--- start of TEXT ---

Abstract Guaranteeing Quality of Service (QoS) in the Internet has been proposed using two different models – the Integrated services (IntServ) model and the Differentiated services (DiffServ) model. IntServ uses the per-flow approach to provide guarantees to individual streams, while DiffServ provides aggregate assurances for a group of applications. Both these models have been designed to work for wired networks. Our aim is to identify modifications that need to be made to make them suitable for wireless networks. In this paper, some possible modifications to the IntServ and DiffServ models for use with wireless networks are presented. A description of an experimental testbed built to implement and test the proposed enhancements, and results from the testbed are also provided.

1 Introduction The current Internet architecture with its best effort service model is inadequate for new classes of applications that need Quality-of-Service (QoS) assurances. Solutions to providing QoS and accommodating the large number of users range from providing substantial network bandwidth increase to using various bandwidth management approaches. While the big versus managed bandwidth debate goes on, many Quality of Service (QoS) mechanisms are being proposed to manage bandwidth and provide service assurances. The basic way to provide QoS is to provide differential service for certain packet-level or session-level treatment for: (i) giving one user priority over another, and/or (ii) to control the bandwidth usage of certain users so that QoS can be assured.  Corresponding Author. Part of the research was supported by Air Force Office of Scientific Research grants F-49620-97-1-0471 and F49620-99-1-0125, and by Telcordia Technologies (formerly Bellcore).

--- end of TEXT ---
--- start of DATA SUPPLIED ---

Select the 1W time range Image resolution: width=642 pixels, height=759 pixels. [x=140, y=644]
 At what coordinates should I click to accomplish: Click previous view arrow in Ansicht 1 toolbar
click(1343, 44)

--- end of DATA SUPPLIED ---
--- start of DATA SUPPLIED ---

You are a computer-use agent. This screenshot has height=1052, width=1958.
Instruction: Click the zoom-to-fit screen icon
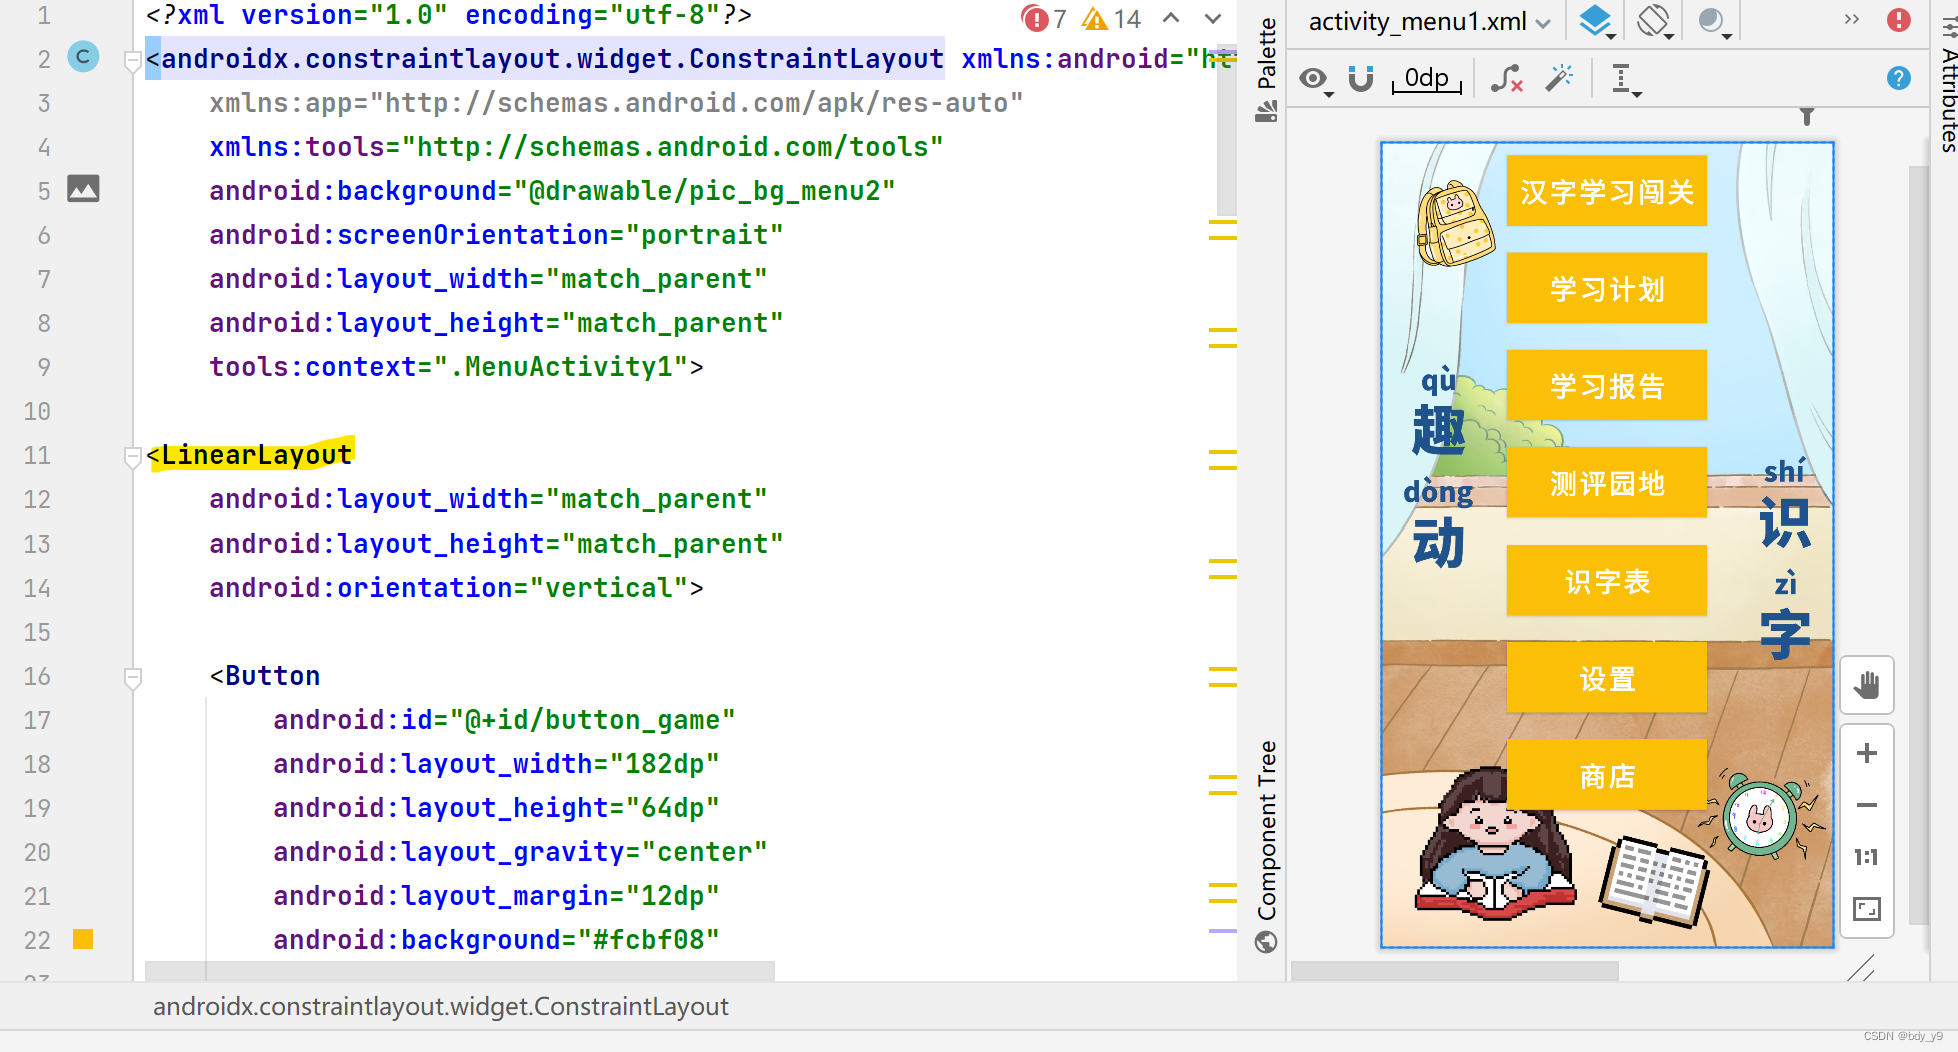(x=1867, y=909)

--- end of DATA SUPPLIED ---

- _WHAT IS EXPECTED_:
In two sentences, summarize the text on Quality of Service models for the Internet.

- _OUTPUT OF THE TASK_:
Two models have been proposed for guaranteeing Quality of Service in the Internet: IntServ, which uses a per-flow approach to give guarantees to individual streams, and DiffServ, which gives aggregate assurances to a group of applications. Because both models were designed for wired networks, the paper presents possible modifications to make them suitable for wireless networks, along with a description of an experimental testbed built to implement and test these enhancements and the results from it.